#### [About this exercise]
In the listing below, find the line containing "Task: Show balances via 余额 chart icon" and the line containing "Task: Click the folder", then copy exactly everything from the first through the second, except the pictures.

◇ ◇ ◇ ◇ ◇

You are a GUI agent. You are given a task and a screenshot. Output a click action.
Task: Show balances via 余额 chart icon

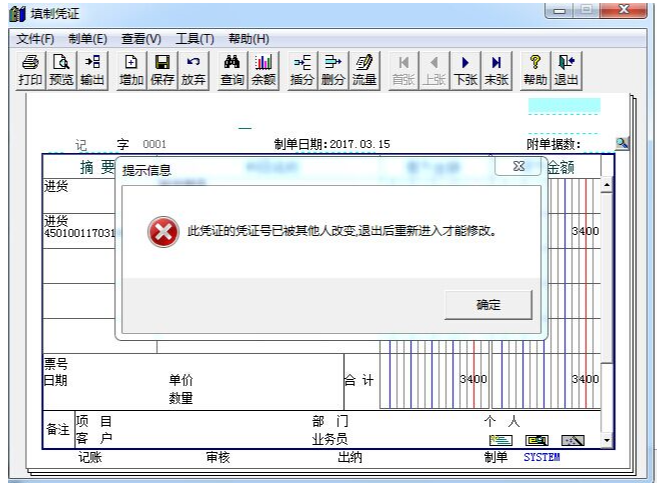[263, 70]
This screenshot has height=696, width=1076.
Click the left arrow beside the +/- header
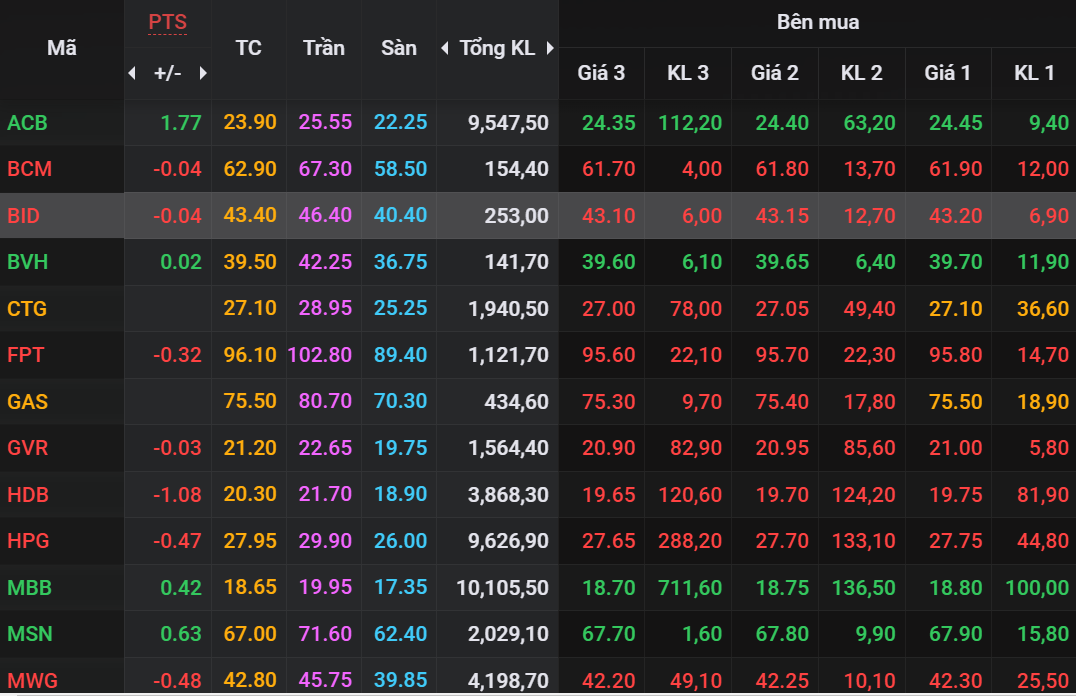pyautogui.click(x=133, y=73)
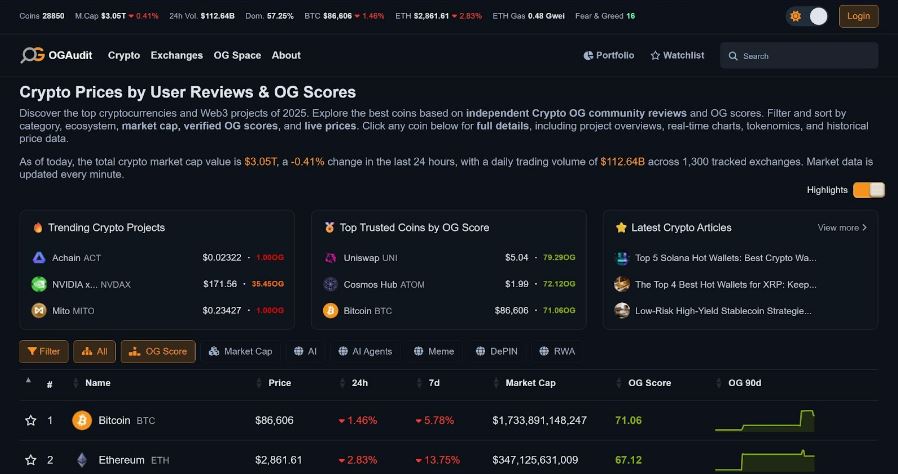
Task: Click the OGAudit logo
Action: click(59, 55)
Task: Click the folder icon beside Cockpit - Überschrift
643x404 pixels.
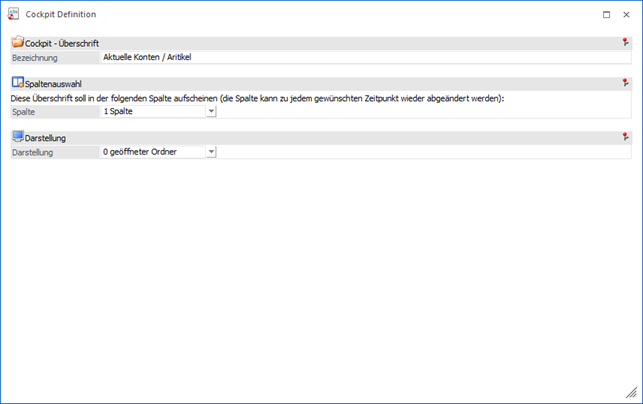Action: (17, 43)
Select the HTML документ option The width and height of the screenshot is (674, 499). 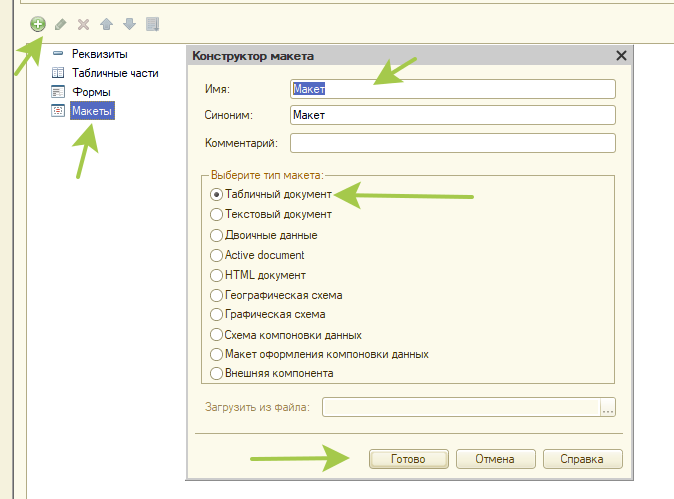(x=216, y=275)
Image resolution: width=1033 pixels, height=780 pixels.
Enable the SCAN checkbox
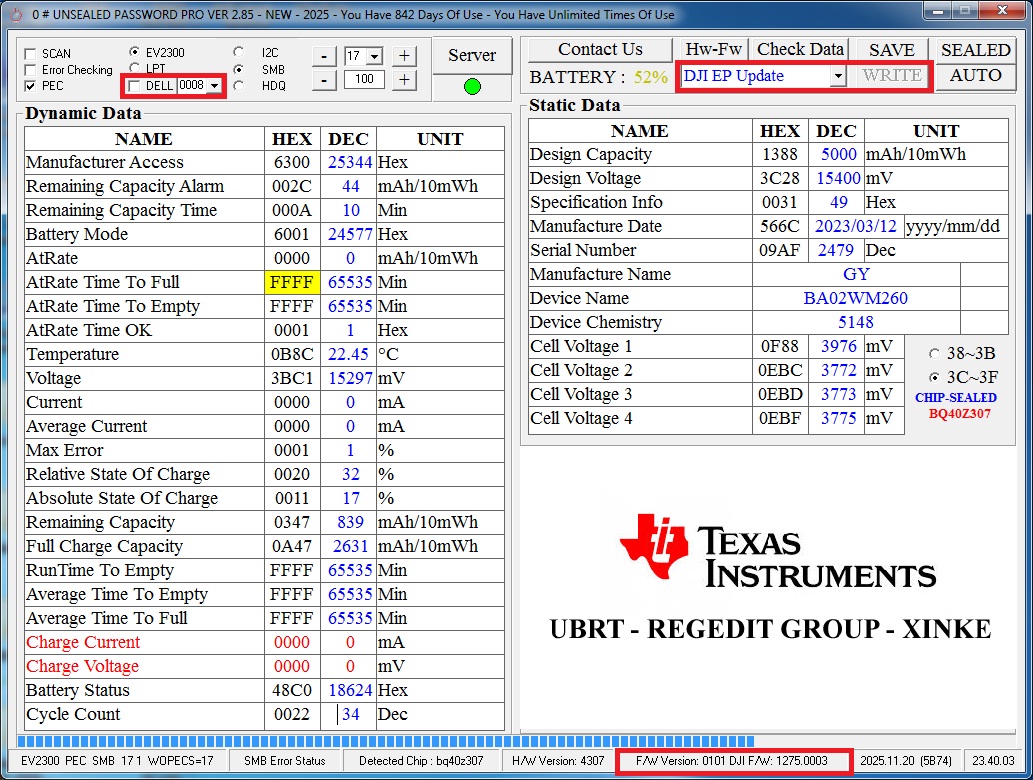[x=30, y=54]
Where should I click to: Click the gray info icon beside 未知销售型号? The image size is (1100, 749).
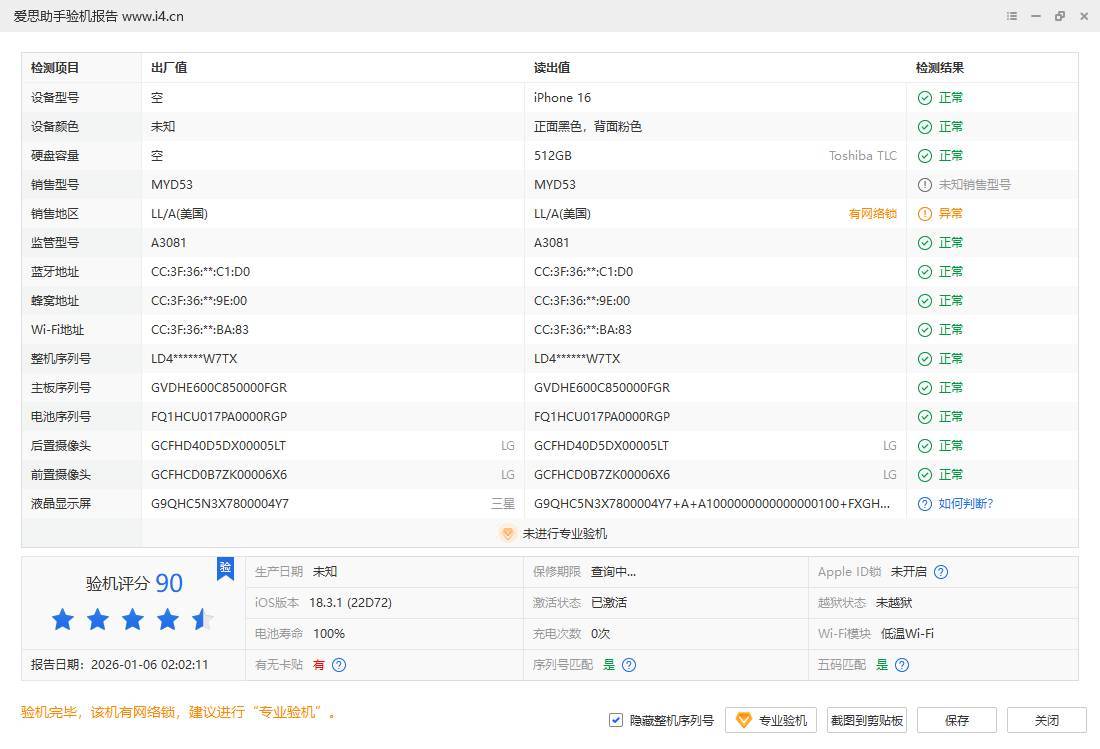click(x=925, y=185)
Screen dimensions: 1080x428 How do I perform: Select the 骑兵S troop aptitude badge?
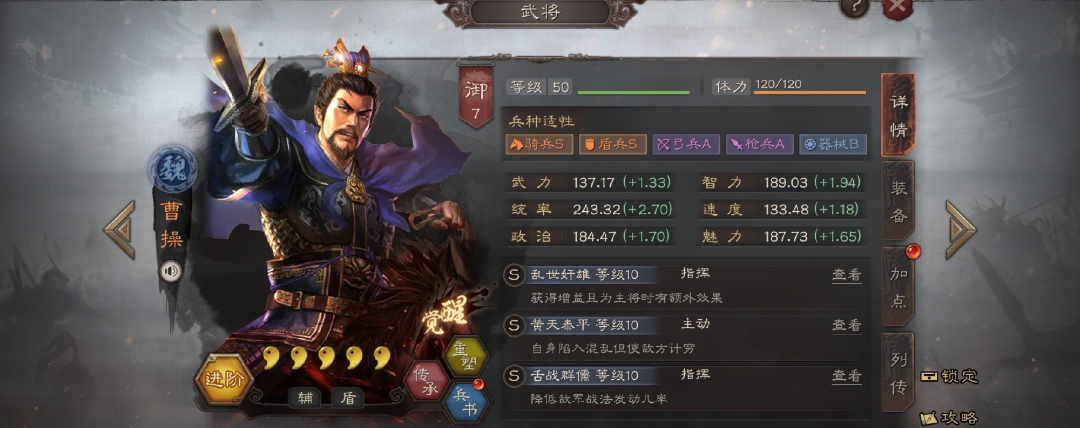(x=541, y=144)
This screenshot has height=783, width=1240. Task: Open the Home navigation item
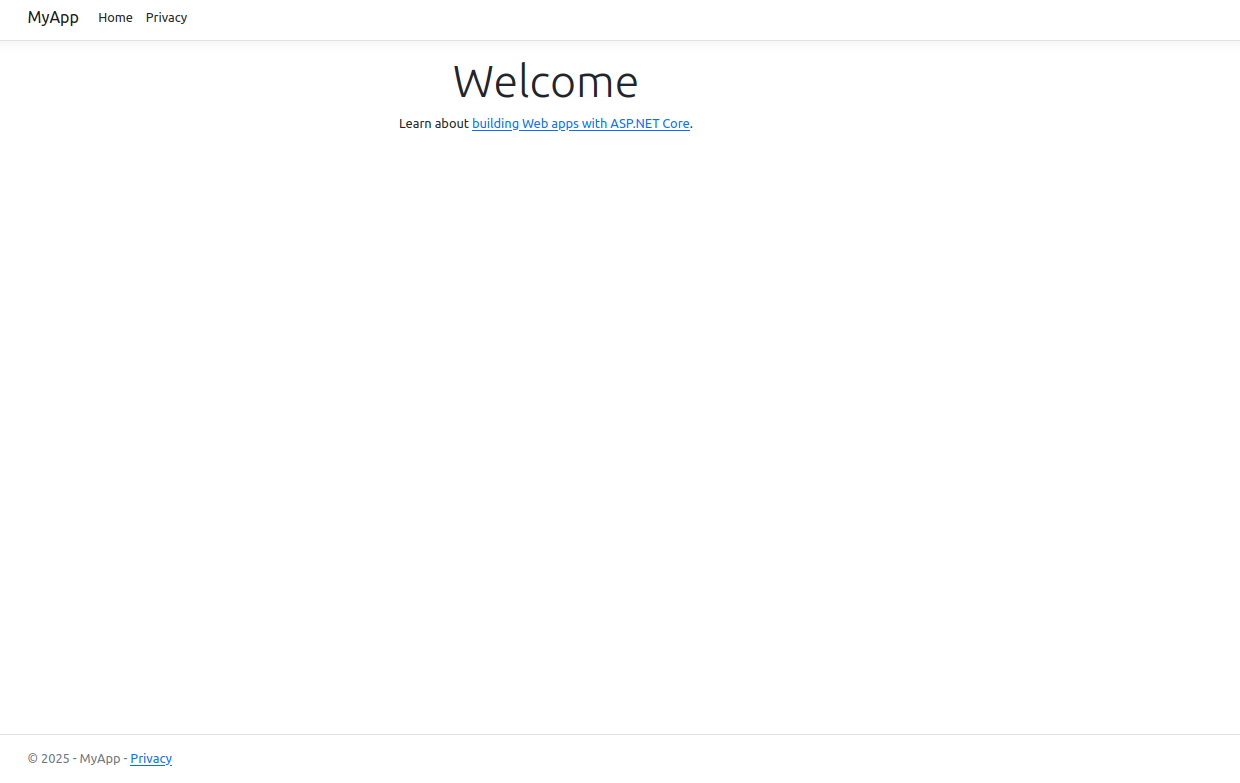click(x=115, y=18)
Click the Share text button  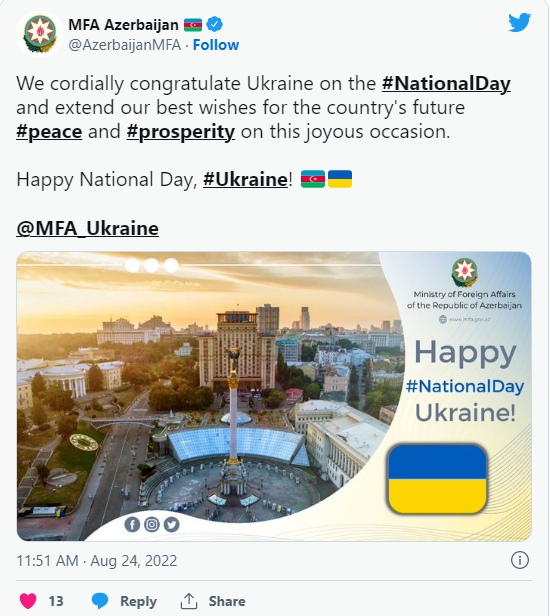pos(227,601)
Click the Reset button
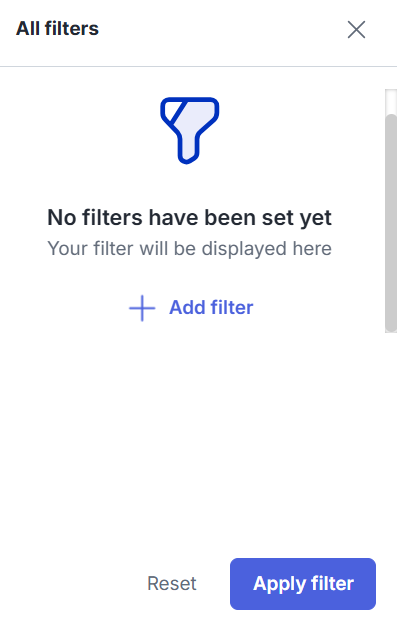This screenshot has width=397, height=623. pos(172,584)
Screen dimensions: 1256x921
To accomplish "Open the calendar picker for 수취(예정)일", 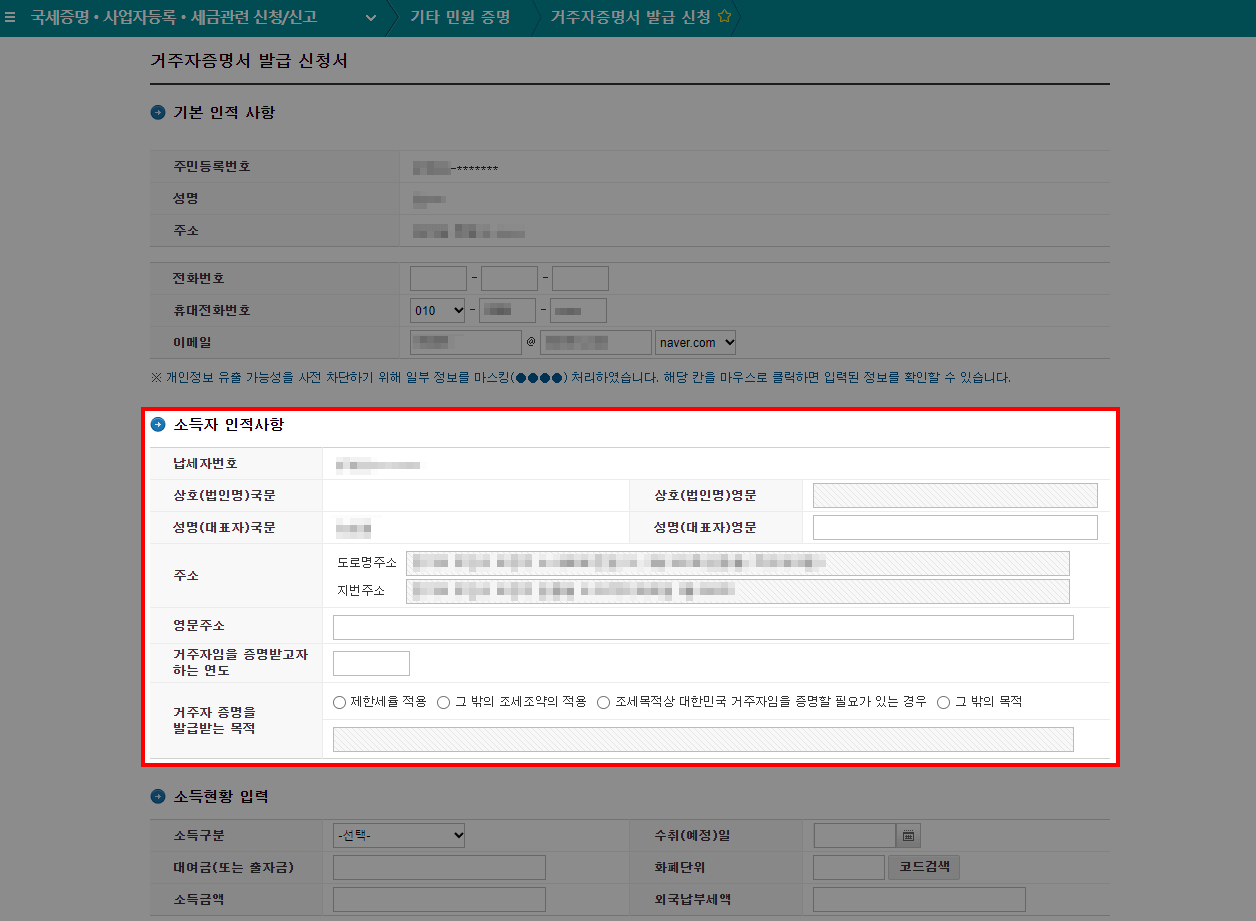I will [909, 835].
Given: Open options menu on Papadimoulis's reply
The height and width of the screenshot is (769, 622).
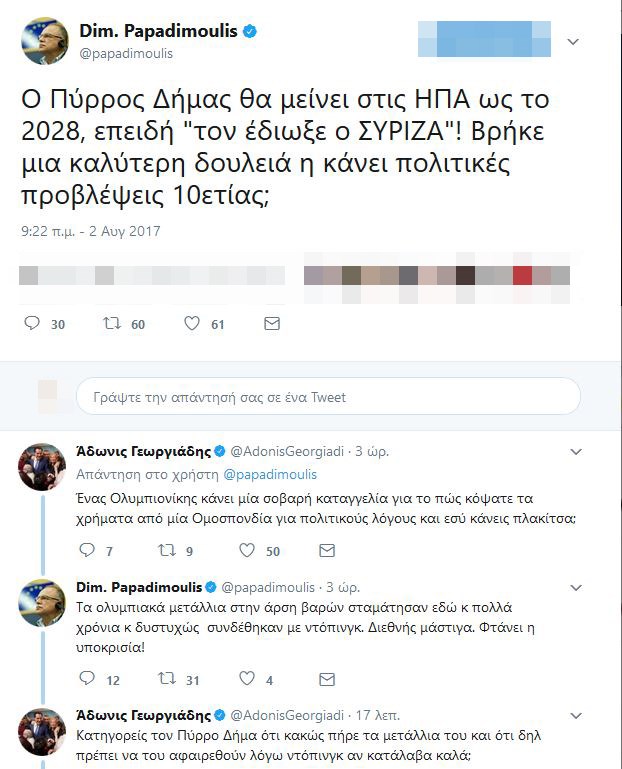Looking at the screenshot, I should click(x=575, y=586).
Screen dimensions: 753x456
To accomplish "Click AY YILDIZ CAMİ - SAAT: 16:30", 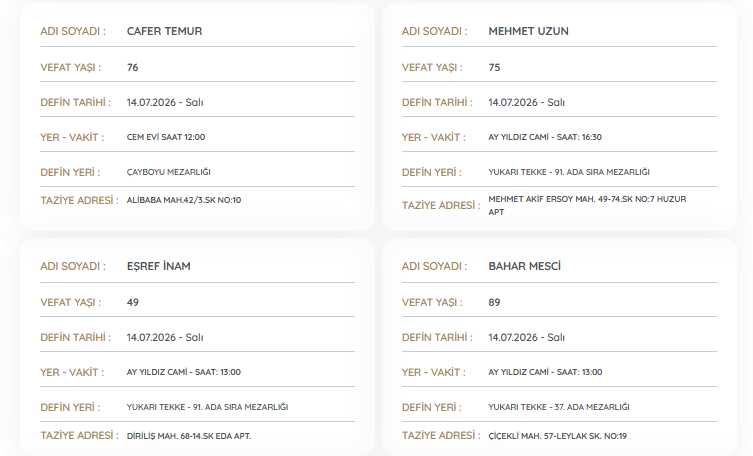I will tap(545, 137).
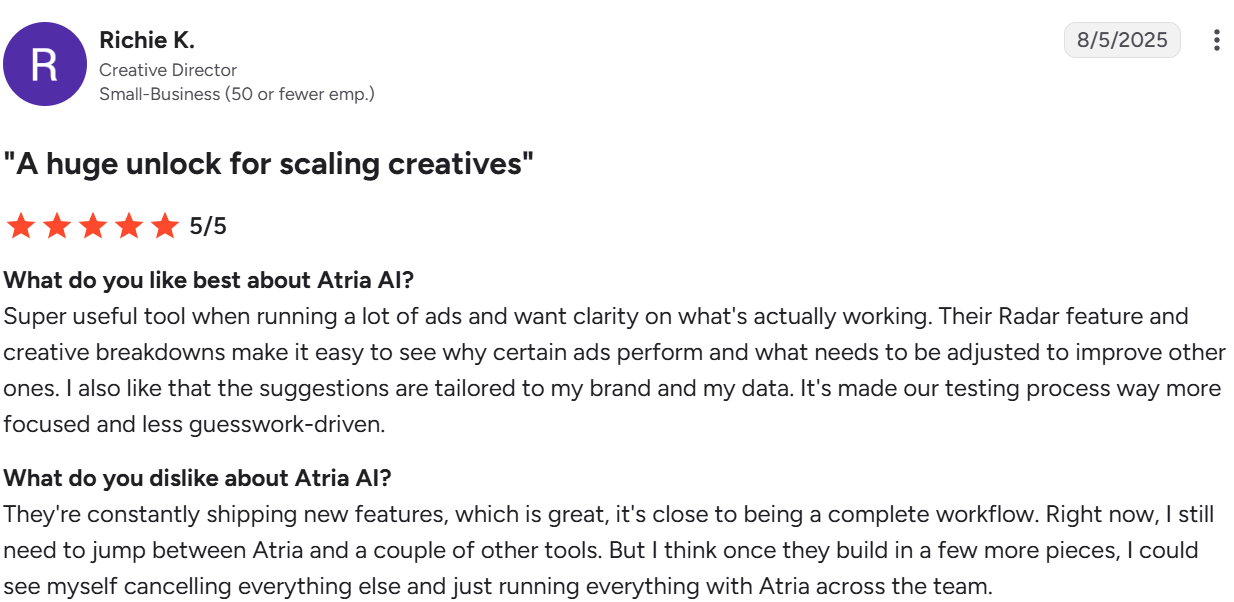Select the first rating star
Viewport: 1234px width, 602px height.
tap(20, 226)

◇ ◇ ◇ ◇ ◇

#### [Solution for this exercise]
Task: Show balances via 余额 chart icon

[263, 70]
This screenshot has height=696, width=1076.
Click the left arrow beside the +/- header
pyautogui.click(x=133, y=73)
Task: Click the OGAudit logo
Action: click(59, 55)
Task: Click the folder icon beside Cockpit - Überschrift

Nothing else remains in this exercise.